Üzülerek söylemek gerekir ki biraz önce Adalet Komisyonunda görüşülen dördüncü yargı paketi çalışmalarına katılmış bir vekil olarak bizim iki yıldır hazırladığımız ve esasen "Adil Yargılanma Hakkı Yasa Önerileri" başlığı altında 189 maddeden oluşan 12 yasa önerisinden hiçbiri Cumhur İttifakı tarafından dikkate alınmadı ve bunlar mevcut paketle birleştirilmediği gibi, örtüşen maddelere yönelik hiçbir iyileştirme önerimiz de kabul edilmedi. Bu da gösteriyor ki aslında iki yıl önce açıklanan Yargı Reformu Strateji Belgesi ve üç ay önce açıklanan İnsan Hakları Eylem Planı'nda dile getirilen 18 amaç, 113 hedef ve 649 faaliyetin herhangi bir anlamı bulunmamaktadır. Çünkü bunlar esasen bazı sorunları ikrar etmiş olduğu hâlde genellikle sanki bu sorunların Anayasa veya yasalardan kaynaklandığı biçiminde bir izlenim uyandırmakta. Eğer burada bir samimiyet olsaydı, en azından bu yasama Meclisinin neden olduğu özellikle olağanüstü hâl kanun hükmünde kararnameleri yoluyla yol açılan mağduriyetlere çözüm için en ufak bir adım atılırdı. Dolayısıyla bizim hak, hukuk, adalet doğrultusunda yaptığımız çalışmaları örtme çabası, aslında, yapıcı muhalefet yönünde attığımız adımın, uzattığımız elin geri itilmesi anlamına gelmektedir. Bu da şunu gösteriyor: Demokratik bir Anayasa yolunda ne kadar daha kararlı çalışmamız gerektiğini ve Türkiye'nin, Anayasa'nın 2'nci maddesinde öngörüldüğü üzere, insan haklarına dayanan, demokratik bir hukuk devletine yaraşır Anayasa'ya olan ihtiyacını ortaya koymaktadır. Çünkü bu süreç ne uzlaşma ne de müzakereyi beraberinde getiren bir süreçtir.

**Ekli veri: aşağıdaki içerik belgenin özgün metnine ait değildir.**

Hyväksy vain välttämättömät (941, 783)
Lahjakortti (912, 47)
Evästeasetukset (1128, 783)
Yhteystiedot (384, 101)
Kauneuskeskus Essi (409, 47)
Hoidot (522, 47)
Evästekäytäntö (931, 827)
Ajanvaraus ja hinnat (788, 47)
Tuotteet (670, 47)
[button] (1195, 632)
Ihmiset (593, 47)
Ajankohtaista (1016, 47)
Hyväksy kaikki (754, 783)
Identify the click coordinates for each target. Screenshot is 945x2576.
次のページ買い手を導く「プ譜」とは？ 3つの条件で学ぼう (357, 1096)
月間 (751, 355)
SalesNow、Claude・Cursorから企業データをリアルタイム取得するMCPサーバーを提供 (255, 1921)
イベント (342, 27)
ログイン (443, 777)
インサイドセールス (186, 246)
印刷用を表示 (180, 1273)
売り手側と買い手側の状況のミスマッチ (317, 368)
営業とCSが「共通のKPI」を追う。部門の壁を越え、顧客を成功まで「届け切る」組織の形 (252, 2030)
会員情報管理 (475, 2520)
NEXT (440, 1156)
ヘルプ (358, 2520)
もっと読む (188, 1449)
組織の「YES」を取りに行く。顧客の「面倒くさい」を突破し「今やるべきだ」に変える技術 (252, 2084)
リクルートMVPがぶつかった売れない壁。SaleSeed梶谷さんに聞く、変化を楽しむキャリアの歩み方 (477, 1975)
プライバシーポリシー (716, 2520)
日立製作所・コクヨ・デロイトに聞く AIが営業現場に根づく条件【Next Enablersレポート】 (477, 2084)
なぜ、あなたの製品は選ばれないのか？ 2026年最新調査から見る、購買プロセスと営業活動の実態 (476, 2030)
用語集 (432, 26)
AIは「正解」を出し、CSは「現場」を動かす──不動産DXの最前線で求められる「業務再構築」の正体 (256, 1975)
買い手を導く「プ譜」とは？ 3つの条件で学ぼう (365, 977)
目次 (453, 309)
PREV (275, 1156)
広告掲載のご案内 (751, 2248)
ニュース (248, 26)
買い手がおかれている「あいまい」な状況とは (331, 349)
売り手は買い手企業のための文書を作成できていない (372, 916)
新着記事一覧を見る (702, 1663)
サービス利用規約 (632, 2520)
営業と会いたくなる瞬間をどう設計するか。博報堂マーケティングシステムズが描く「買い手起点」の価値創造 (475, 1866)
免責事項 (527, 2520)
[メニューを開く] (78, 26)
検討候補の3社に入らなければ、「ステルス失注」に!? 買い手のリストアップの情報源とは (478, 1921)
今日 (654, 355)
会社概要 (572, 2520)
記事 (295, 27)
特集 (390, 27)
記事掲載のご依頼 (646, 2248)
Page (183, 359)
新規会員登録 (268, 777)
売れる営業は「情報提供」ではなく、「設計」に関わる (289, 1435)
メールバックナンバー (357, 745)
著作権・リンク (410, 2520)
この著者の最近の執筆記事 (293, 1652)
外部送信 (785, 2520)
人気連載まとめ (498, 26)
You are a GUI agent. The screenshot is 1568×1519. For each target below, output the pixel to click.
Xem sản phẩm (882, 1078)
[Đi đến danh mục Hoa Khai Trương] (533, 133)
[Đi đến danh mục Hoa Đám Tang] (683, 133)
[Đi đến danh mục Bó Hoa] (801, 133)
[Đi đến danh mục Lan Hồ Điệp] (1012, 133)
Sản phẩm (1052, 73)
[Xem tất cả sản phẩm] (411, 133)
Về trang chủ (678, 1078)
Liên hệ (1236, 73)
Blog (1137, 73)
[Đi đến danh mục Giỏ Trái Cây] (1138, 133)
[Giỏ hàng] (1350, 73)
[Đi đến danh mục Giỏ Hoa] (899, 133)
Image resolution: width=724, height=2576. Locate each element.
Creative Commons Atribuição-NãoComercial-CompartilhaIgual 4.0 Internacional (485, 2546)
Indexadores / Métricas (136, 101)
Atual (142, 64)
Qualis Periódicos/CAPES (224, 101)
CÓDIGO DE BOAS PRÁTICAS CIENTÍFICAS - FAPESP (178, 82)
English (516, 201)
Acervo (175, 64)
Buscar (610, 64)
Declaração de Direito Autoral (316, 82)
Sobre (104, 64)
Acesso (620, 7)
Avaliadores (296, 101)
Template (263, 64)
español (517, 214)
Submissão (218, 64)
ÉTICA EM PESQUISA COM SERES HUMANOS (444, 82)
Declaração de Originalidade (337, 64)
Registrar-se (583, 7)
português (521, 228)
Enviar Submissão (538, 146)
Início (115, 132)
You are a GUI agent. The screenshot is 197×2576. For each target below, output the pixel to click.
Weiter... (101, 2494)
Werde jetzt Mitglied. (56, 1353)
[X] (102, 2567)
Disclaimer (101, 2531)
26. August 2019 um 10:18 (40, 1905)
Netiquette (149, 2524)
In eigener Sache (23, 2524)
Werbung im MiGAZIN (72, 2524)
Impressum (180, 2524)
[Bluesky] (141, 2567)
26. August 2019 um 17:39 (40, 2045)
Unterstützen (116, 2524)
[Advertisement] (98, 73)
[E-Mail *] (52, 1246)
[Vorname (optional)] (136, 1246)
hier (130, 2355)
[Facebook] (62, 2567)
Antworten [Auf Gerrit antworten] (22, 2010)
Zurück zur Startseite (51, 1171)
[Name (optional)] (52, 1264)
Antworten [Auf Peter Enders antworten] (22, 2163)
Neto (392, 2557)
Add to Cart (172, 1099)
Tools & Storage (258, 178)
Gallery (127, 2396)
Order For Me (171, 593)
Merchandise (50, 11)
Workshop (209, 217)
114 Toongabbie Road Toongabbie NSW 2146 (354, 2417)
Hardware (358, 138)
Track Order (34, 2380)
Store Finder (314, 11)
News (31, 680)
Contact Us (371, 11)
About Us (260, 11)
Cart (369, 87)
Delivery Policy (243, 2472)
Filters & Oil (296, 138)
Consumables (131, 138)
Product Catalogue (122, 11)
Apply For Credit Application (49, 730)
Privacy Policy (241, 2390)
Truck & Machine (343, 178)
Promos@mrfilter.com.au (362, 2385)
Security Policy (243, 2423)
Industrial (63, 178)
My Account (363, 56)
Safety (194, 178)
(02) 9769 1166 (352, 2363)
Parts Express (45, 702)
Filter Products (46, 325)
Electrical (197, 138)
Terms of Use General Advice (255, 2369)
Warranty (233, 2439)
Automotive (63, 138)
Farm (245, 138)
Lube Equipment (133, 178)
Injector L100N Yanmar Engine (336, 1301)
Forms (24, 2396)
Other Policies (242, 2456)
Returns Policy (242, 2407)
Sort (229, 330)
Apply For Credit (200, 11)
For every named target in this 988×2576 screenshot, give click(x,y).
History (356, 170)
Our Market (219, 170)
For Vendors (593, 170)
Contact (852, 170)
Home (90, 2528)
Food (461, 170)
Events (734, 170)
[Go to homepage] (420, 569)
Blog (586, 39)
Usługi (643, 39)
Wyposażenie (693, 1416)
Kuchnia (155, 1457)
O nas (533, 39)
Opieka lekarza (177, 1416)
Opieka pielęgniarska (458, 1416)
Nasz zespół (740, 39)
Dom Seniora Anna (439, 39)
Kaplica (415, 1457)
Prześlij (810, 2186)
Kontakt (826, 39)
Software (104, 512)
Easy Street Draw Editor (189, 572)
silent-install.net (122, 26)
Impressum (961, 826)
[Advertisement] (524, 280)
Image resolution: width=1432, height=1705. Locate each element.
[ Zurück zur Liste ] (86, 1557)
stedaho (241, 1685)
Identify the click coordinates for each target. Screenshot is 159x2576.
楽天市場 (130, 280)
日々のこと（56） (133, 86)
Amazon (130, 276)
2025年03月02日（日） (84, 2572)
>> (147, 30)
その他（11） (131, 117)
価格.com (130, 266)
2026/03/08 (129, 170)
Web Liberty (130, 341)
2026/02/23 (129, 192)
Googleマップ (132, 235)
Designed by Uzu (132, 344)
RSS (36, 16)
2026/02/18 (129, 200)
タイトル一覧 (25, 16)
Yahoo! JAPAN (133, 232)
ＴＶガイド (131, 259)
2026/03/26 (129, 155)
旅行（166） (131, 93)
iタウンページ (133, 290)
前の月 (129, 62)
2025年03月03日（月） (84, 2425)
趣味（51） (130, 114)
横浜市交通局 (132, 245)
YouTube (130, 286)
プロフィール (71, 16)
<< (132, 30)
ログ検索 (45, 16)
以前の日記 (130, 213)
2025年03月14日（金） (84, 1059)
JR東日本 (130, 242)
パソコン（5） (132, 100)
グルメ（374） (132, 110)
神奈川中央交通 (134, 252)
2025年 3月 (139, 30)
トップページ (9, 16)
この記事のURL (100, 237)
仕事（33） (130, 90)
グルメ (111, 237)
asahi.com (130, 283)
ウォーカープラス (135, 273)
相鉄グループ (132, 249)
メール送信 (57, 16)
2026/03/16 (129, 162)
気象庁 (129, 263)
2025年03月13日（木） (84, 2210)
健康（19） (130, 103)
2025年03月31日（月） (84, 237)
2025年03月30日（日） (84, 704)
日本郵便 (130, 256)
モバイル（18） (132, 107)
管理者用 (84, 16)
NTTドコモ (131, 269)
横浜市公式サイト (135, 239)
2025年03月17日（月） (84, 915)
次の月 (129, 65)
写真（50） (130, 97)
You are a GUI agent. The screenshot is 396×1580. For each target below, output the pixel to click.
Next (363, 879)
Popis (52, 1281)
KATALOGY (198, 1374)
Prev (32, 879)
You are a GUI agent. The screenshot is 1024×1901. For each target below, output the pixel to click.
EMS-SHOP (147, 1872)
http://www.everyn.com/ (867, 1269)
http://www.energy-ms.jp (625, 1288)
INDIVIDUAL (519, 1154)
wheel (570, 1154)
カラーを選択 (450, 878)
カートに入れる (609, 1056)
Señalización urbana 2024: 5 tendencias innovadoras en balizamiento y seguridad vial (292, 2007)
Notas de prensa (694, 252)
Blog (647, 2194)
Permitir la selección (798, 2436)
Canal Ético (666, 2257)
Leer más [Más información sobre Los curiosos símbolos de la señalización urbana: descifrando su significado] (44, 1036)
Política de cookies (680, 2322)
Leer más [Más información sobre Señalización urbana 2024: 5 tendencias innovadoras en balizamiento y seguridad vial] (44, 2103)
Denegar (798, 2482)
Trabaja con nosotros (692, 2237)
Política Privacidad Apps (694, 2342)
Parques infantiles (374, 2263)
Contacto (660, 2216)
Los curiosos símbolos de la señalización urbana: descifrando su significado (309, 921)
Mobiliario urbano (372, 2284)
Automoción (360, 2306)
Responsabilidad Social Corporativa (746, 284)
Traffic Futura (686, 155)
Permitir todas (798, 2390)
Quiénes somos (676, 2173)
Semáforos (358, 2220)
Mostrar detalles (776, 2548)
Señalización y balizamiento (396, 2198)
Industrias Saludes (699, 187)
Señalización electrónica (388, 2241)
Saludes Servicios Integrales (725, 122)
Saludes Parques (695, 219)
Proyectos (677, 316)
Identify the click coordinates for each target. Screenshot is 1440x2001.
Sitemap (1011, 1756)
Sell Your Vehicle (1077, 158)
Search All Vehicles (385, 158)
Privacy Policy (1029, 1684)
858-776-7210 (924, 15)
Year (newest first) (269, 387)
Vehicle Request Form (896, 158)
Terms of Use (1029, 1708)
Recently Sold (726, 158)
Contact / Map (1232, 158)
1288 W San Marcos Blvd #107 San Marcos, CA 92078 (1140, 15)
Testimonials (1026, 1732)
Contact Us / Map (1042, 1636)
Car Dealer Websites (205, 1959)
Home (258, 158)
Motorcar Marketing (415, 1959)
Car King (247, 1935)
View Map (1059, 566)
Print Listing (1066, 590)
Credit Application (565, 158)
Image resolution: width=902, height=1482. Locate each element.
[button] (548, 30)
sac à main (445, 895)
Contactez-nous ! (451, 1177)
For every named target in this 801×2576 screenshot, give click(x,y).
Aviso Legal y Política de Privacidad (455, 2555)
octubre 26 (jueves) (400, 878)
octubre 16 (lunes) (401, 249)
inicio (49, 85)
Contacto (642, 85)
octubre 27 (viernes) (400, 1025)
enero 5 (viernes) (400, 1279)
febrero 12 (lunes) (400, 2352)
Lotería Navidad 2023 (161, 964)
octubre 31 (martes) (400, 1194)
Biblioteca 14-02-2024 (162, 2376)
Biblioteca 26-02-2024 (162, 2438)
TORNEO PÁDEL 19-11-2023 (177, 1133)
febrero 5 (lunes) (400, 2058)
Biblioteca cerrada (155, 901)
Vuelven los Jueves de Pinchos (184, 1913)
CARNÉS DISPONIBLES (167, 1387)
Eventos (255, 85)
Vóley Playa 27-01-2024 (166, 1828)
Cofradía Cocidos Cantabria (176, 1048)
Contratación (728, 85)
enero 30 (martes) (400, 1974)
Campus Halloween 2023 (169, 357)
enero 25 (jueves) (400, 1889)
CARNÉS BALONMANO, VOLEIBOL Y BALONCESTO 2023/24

Şimdi, bunu belirttikten sonra, bu ön saptamaları yaptıktan sonra, bu yasanın ilgili maddelerinde ayrıntılı olarak belirtilecek ama Komisyonda da dile getirmiş olduğumuz bazı maddelerde somutlaşan sorunlara dikkat çekmeye devam edeceğim.

Madde 3'te tutuklama kararı veya yakalama emri düzenlenmesini gerektiren hâllere ilişkin yakalama yetkisi açısından 1632 sayılı Kanun'a eklenmesi teklif edilen ek madde 13'ün ikinci fıkrasında, tutuklama kararı veya yakalama emri düzenlenmesini gerektiren hâllere ilişkin yakalama yetkisine sahip kişi ve merciler asker kişiler bakımından oldukça geniş bir şekilde öngörülmüştür. Düzenleme, askerler arasında silahlı çatışma riskine ve her hâlükârda kötüye kullanımlara yol açabilecektir.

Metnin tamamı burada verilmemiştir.